Foundation formed following teen’s death speaks to young Albury drivers

TAKING NOTE: Albury High year 10 students Chelsea Ehlers, 16, and Ben Jorgensen, 15, took part in workshops with the Blue Datto Foundation. Picture: JAMES WILTSHIRE
TAKING NOTE: Albury High year 10 students Chelsea Ehlers, 16, and Ben Jorgensen, 15, took part in workshops with the Blue Datto Foundation.
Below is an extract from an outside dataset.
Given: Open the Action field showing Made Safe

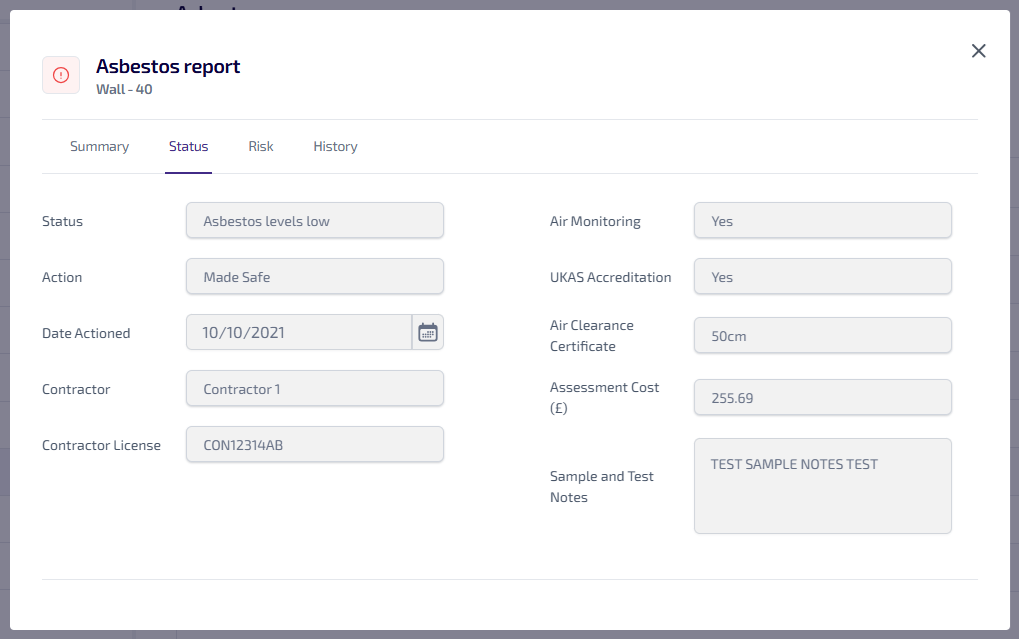Looking at the screenshot, I should pyautogui.click(x=314, y=277).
Picture: JAMES WILTSHIRE

High incidences of young people involved in road fatalities and serious accidents in Albury has prompted a foundation dedicated to change to come to the region.

The Blue Datto Foundation was formed in 2014, the year 17-year-old Philip Vassallo died in a crash in which both drivers were on red P plates.

His aunty Colleen Vassallo, co-founder, said with funding from the NSW government the foundation could run a new regional roadshow.

“In 2016 we delivered out first Keeping Safe Program and we did about 10 schools,” she said.

“Then last year we did close to 50 including community groups as well.

“We did some research in regards to fatalities and high incidences of road trauma and that’s where we selected Albury-Wodonga and other regional areas.”

Ms Vassallo said the program was designed around using peer mentors such as university students.

“We focus on attitudes, the consequences of being a driver and a passenger, and we try to give them the confidence and skills to help them speak up in unsafe situations,” she said.

“We incorporate police and emergency services in presentations.

“We also ask students to write a pledge about how they will keep themselves and others safe and once a year on their birthday we email them a copy of that pledge for five years.”

The foundation also held a parent program.

Co-ordinator Tegan Arazny said it was about giving parents strategies to have discussions with their children about road safety.

“It’s not just one person’s responsibility,” she said.

Year 10 student Ben Jorgensen, 15, took part in the school workshops and said he was shocked by the statistics about young men in road accidents.

“They said it was something like 80 per cent of fatalities between the ages of 17 to 24 are males,” he said.

Classmate Chelsea Ehlers, 16, who just got her learner licence, said it was important other young people heeded the messages.

“There was a graph about learner drives being the safest drivers, but then once people get their P plates the fatality rate goes straight up,” she said.

A community forum on the issue will be held on Monday February, 26, at the Commercial Club from 6.30pm, with Member for Albury Greg Aplin to be among presenters.